Search the data for the string "pixels", and report each line where it is found.

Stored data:

•••••

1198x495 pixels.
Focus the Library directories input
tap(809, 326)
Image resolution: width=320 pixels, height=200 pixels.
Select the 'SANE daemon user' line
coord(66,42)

•••••

RESPONSE TO THE EXERCISE:
1198x495 pixels.
Image resolution: width=320 pixels, height=200 pixels.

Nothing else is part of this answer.